Your Linux system has +6,000 kernel modules which can be autoloaded. You use 80 of them. ModuleJail blacklist all of the unused ones. Server and desktop profiles and much more in a simple shell script.

Posted by Vegetable-Escape7412@reddit | linuxadmin | View on Reddit | 19 comments

Hey r/linuxadmin. I'm the author of this so I'm flagging that up front - this is a "would love feedback from people running real fleets" post.

The problem. Modern distro kernels ship with thousands of loadable modules. Almost all of them are attack surface that you're paying for in availability (autoload via udev, hotplug, dependency resolution) but not using. With AI-assisted kernel vulnerability discovery accelerating, every module a host can load but doesn't need to load is a problem you'd rather not have.

ModuleJail walks lsmod, treats whatever is loaded right now as "necessary," and writes a modprobe.d blacklist file for everything else. Optionally adds a --whitelist-file for modules you want preserved even if they're not currently loaded (think: rarely-used filesystem drivers you mount once a quarter).

What it isn't.

- Not a vulnerability scanner. The model is "unused, therefore blacklisted," not "vulnerable, therefore blacklisted."

- Not a defense against an attacker who already has root - they can rm the file.
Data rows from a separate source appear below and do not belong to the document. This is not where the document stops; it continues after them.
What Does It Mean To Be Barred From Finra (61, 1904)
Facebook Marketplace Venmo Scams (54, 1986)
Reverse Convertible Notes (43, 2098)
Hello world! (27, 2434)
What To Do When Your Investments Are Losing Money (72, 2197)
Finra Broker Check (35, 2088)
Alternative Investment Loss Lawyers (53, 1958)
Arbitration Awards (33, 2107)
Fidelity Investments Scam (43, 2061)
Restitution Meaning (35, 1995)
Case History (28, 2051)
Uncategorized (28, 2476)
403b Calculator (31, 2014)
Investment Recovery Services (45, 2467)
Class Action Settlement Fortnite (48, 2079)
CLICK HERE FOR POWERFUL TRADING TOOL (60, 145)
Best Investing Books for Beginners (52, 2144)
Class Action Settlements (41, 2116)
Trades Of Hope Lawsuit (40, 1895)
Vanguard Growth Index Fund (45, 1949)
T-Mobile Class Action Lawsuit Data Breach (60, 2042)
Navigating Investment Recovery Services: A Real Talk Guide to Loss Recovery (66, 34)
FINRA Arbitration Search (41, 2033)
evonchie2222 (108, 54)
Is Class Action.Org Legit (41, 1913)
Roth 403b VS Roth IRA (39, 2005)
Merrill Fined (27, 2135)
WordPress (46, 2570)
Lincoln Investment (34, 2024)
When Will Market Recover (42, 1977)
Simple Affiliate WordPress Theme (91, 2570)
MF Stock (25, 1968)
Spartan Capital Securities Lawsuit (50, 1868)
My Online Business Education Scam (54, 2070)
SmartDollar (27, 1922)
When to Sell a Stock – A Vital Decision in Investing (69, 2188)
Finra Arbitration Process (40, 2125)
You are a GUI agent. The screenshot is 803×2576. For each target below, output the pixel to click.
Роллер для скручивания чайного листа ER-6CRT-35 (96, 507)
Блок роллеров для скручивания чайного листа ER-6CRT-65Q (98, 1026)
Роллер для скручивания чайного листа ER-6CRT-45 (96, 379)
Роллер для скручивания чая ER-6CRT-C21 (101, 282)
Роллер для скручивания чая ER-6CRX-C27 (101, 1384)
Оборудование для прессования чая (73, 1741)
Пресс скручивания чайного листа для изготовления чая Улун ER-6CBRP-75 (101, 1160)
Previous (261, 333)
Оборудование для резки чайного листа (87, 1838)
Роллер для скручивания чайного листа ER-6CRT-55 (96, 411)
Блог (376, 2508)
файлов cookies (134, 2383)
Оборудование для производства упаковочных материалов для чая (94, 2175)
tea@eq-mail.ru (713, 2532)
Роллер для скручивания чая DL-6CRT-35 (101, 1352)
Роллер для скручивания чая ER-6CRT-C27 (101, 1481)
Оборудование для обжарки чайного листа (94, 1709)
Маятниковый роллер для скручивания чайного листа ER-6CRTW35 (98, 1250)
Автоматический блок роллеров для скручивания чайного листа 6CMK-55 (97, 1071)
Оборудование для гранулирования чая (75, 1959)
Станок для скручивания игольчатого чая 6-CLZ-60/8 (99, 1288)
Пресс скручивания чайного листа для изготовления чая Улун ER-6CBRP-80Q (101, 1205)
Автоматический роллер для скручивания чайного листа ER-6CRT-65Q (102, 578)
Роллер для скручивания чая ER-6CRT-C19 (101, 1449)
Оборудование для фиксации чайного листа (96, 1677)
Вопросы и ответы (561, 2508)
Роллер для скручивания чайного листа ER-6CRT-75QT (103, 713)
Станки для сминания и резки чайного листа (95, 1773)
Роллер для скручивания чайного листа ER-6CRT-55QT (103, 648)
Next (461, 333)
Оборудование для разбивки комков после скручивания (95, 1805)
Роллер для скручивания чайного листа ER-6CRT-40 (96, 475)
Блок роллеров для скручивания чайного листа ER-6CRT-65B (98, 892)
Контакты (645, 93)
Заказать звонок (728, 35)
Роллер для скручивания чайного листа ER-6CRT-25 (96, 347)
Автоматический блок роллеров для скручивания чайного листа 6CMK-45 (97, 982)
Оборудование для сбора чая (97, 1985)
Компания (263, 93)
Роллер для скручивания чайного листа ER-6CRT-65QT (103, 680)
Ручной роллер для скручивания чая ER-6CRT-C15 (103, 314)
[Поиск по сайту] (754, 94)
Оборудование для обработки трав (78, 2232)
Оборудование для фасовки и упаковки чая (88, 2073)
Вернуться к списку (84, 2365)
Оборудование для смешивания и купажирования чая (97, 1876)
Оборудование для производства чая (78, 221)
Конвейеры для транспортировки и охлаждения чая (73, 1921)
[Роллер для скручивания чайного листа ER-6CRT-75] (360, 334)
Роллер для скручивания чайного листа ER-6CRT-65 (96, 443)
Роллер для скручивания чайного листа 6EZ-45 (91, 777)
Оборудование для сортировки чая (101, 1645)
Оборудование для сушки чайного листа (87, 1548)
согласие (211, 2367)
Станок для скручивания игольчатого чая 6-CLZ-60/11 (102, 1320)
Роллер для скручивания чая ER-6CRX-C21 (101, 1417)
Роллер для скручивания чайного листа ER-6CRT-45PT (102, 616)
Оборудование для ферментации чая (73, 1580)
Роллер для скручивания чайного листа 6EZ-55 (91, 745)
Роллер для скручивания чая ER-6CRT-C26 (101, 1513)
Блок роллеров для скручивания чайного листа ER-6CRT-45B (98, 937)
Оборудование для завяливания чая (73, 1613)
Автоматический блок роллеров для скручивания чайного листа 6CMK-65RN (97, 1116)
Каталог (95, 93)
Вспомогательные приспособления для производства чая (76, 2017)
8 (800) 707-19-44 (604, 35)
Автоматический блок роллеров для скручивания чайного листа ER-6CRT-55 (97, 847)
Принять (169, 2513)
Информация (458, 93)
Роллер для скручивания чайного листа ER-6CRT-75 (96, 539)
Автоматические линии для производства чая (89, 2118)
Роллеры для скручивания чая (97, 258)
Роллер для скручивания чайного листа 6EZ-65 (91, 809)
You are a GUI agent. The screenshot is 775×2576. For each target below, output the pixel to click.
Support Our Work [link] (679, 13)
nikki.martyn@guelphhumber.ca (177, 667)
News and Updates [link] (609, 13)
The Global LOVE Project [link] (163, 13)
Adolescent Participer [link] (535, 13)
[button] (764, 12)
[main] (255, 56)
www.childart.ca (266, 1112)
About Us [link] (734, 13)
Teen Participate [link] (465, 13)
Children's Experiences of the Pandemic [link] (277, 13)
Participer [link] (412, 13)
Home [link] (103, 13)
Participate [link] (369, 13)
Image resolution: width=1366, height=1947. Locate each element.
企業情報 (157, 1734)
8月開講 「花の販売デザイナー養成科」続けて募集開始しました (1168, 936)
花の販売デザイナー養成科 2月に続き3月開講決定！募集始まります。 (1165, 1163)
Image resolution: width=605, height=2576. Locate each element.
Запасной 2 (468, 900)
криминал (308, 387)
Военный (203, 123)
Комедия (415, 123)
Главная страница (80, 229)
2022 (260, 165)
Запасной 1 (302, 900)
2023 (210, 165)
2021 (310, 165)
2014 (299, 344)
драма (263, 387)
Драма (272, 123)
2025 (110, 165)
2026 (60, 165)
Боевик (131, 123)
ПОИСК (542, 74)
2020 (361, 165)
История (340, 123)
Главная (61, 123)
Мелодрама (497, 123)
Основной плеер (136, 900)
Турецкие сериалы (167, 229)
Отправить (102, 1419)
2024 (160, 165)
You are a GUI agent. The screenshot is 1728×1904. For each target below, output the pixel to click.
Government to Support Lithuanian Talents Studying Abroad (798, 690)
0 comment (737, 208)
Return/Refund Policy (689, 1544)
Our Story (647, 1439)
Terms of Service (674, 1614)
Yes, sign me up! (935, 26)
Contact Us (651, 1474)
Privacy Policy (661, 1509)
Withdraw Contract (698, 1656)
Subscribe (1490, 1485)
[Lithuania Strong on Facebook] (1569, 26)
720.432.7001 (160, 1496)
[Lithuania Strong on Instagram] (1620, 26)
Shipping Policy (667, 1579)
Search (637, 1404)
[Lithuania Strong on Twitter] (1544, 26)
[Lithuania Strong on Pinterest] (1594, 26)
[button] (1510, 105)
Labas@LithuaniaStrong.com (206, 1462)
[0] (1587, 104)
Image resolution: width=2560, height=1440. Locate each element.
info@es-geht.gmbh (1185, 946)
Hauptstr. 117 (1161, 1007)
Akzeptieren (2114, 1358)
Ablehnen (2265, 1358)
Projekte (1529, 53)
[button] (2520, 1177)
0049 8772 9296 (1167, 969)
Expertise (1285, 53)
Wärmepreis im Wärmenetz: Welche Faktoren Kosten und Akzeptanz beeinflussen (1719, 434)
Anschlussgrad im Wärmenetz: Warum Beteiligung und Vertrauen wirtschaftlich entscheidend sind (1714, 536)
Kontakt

It's about reducing the unprivileged-trigger / autoload paths.

- Not initramfs-aware. Modules baked into the initrd are out of scope.

- Not a daemon, not a monitor. Single POSIX shell script, runs once, writes one file in /etc/modprobe.d/.

Revert.

rm /etc/modprobe.d/modulejail-blacklist.conf

and you're back. No reboot needed - the kernel reads modprobe.d at load time. Explicit sudo modprobe foo always wins over the blacklist, by design.

What I want feedback on. What does this need before you'd run it across a fleet? Things I've heard so far: an Ansible role, a --dry-run flag, JSON output for diff-friendly state tracking, kernel-version pinning in the generated file header. What else?

Repo: github.com/jnuyens/modulejail

License: GPL-3.0

Packaging: .deb and .rpm on the releases page; AUR package today.